Geoscientists Investigate Art Rock Movement






A St Andrews researcher is taking part in a major scientific investigation of the ancient Spanish rocks said to inspire the work of surrealist artist Salvador Dali.



Dr Ian Alsop has just returned from fieldwork analysing 500 million year old rocks along the rugged coastline forming the Costa Brava of North East Spain. In a case of art imitating science, the landscape displaying `spectacular and peculiar geometries’ provided the inspiration for some of Salvador Dali’s most famous art works. One of the great 20th century surrealists, Dali – who was born and lived in the area – was said to be inspired by the ‘unrivalled’ rocks at Cap de Creus in his surrealist masterpieces.



Dr Alsop, a senior lecturer at the University’s School of Geography & Geosciences, is collaborating with colleagues from the Universitat Autonoma de Barcelona in a detailed scientific investigation of the rocks and structure of the largely unspoiled area. They hope that the study will reveal new insights into the products and processes responsible for the evolution of the Earth’s crust.



He said, “The rocks were originally deposited about 500 million years ago, but were subsequently compressed and deformed during mountain building or ‘orogeny’ 300 million years ago. The rocks were squeezed into fantastically folded and sheared geometries, and were also injected with molten magma which subsequently cooled into spectacular outcrops.

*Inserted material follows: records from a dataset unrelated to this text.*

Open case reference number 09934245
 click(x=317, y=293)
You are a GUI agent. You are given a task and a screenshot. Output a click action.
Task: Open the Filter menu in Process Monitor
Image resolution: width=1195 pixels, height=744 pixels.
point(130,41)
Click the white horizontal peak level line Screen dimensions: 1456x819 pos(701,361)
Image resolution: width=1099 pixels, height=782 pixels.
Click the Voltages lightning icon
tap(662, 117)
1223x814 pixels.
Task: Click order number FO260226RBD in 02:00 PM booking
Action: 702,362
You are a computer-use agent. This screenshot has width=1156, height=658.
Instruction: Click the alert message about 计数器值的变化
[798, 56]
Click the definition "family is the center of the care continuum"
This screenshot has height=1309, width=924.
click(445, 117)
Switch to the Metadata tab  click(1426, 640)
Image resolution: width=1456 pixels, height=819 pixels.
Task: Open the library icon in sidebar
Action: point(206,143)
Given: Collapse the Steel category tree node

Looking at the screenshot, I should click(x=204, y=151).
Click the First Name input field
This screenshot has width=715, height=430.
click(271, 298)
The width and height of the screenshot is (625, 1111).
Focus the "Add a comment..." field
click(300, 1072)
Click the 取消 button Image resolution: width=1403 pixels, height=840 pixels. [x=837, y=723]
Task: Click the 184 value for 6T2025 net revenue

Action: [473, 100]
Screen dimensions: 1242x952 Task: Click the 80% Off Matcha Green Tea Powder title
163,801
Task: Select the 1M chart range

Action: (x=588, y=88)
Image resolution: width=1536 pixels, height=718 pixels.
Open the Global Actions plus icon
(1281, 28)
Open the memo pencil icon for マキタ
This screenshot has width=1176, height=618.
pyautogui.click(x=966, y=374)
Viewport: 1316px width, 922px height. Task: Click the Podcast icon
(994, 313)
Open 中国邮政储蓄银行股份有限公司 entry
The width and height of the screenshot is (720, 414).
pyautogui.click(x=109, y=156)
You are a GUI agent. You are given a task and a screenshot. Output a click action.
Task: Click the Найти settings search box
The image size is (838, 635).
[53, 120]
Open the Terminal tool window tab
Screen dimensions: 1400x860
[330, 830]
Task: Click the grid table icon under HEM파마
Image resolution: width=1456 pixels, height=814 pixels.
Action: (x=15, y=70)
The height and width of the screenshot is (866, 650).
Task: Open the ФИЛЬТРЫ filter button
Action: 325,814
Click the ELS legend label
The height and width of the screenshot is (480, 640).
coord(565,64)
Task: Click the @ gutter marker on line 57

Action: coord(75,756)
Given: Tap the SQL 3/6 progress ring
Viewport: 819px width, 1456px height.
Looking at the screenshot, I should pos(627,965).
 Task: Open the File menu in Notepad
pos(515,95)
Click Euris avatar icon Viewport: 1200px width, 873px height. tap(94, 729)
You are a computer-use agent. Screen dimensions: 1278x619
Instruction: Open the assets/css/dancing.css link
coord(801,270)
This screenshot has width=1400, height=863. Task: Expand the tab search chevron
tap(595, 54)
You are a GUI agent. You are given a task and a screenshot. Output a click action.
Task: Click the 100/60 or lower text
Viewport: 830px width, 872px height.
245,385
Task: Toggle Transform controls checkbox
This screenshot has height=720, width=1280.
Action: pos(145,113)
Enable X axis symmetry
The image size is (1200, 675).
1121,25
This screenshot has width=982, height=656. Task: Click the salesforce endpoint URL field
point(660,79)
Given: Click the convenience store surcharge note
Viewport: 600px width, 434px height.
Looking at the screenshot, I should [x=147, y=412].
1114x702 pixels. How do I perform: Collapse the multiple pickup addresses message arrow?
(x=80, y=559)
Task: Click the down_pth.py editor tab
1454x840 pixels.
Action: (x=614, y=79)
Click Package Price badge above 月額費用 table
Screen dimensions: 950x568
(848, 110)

“It is these strange and sometimes grotesque exposures that are considered to have provided the inspiration for some of the surreal shapes in Dali’s greatest masterpieces such as “The persistence of memory” (known as the ‘melting clocks’ painting), currently on display in the Tate Modern.”


The unrivalled landscape is due to a combination of rock types, waves and wind in the area that provides a unique quality of exposure – resulting in fantastic three-dimensional rock formations.



The rocks now exposed at Cap de Creus provide superb small-scale ‘analogues’ of the behaviour of the Earth’s crust when sedimentary basins and mountain belts are created. The rocks can also tell geoscientists much about the way the Earth behaves during mountain building, when continental masses move towards one another at about the rate fingernails grow.



Dr Alsop explained, “The rocks of Cap de Creus provide an opportunity to collect and analyse an unrivalled data set of folds and fractures. This allows us a perhaps unparalleled glimpse of the products and processes responsible for the evolution of the Earth’s crust.”



The unique geology and weathering patterns observed in Cap de Creus are recognised not just as an inspiration for artists, but also as a special landscape now protected in a national park. The ongoing research by Dr Alsop and colleagues in to the nature of the deformed rocks is funded by grants from the Carnegie Trust and the Spanish Ministry of Science.